第4話 探偵、ブッコロー

 無くなったガラスペンは装飾をあしらった木箱に入っており、木箱ごと無くなっていた。同じ場所に無くなった木箱と同じような空箱が置かれており、盗まれたことが一見気づきにくいようにされていた。お客さんも多く、監視カメラでもいつ箱が入れ替わったのかはわからなかったようだ。


 盗難であることを警察に連絡して待っている間に、取材を止めてしまったことを申し訳ないと思ったのか、盗難の状況を少し教えてくれた。


「計画的ですね」


ブッコローはボソッと口にした。

「そうですね。何とか早く解決したいところです。いつまでも外のお客さんを待たせることも避けたいですし・・」


 盗難が分かった時に工房内にいた方は工房内に残ってもらっている。そして、工房は閉めている状態のため、今日、どうしても購入したくて来店したくて外で待っている人がいる状態となっており、工房の責任者は外のお客さんのことも気になっており、購入する商品が分かっている方には窓越しに対応を試みている。

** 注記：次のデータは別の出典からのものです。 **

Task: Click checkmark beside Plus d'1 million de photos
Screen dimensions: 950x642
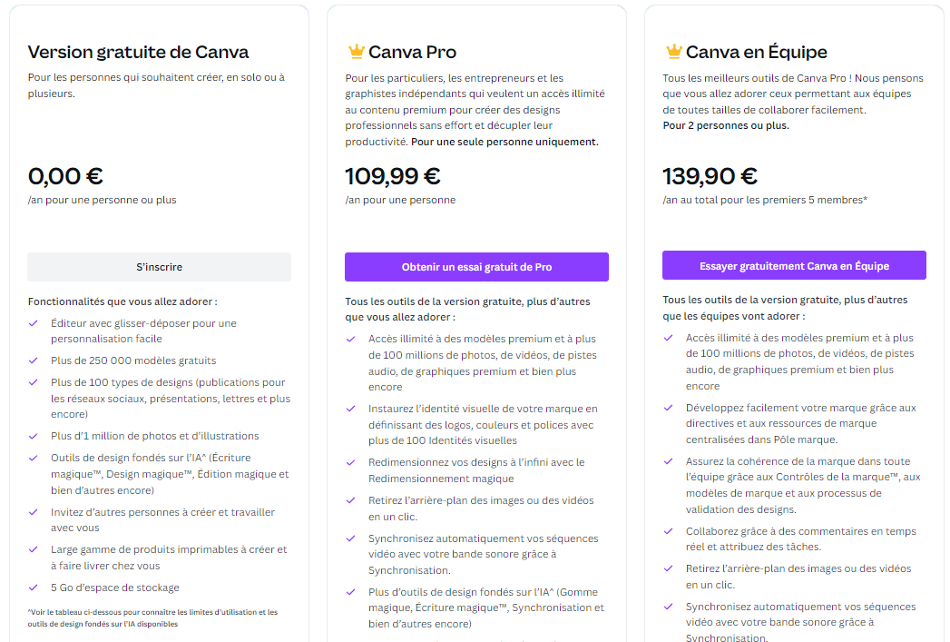Action: pos(34,436)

 警察が到着し、残っているお客さんの聴き取りが始まり、聴き取りを終えた順に工房から出ていく人が増えるとともに残っている人数が少なくなってきている。


ブッコローは入口付近で全体を眺めていると、奈央さんっぽい人はまだ残っており、

目があった。そして、ショーケースの下を目配せされたように見えた。


「あっ、定期券」


ブッコローはショーケースの下に定期券が落ちているのを見つけた。すると、


「それ、私の!よかった~、探していたんです。」

ちょうど聴き取りを終えた男性が声をかけてきた。


「あっ、見つかってよかったです。人が少なったことが幸いですね。」

ブッコローは応じているが、何か気になることがあった。男性の足元にいるのだが、男性のズボンからソースの匂いがしている。ソースだけじゃないかもしれない。


「商店街・・・」


ぼそっと声に出た。その声を聞いて警察官の一人が声をかけてきた。


「この近くの商店街のことですか?。いいですよね、私も良くいきます。」

警察官の和やかな会話に男性も

「行ったことがないので、今度行ってみます。」

ブッコローは男性のズボンの汚れ、匂いがずっと気になっている。複数の種類、そんなに付くか?


「今から行きませんか?」


ブッコローが男性に提案すると警察官の方も、

「私、商店街の向こうの署からきていて一度戻るため一緒に行きますか」

なかなかフレンドリーだ。


「私も行っていいですか?」

奈央さんに似た人も声をかけてきた(似た人・・もう奈央でいいや。以下、奈央)。 


 このメンバーで商店街まで移動した。担当さんに出かけることを告げると、取材の打合せもあり現場に残ると言っていた。しかし、顔色からはガラスペンに囲まれた場所を少しでも離れたくないだけのようにも思えた。商店街までの道中で男性の名前が真人と教えてもらった。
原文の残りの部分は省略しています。